→ What you are asked to do: Please return the lines below verbatim, beginning at the one that has "Given: Enable multiple" and stopping after the one that has "Click the Favorites", and add no other lines.

→ Entries supplied:
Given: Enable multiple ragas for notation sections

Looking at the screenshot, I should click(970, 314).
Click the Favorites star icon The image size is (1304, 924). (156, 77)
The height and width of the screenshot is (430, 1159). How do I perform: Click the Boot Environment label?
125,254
---
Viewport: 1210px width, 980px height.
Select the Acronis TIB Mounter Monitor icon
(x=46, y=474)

→ Response area:
Given: Enable multiple ragas for notation sections

Looking at the screenshot, I should click(970, 314).
Click the Favorites star icon The image size is (1304, 924). (156, 77)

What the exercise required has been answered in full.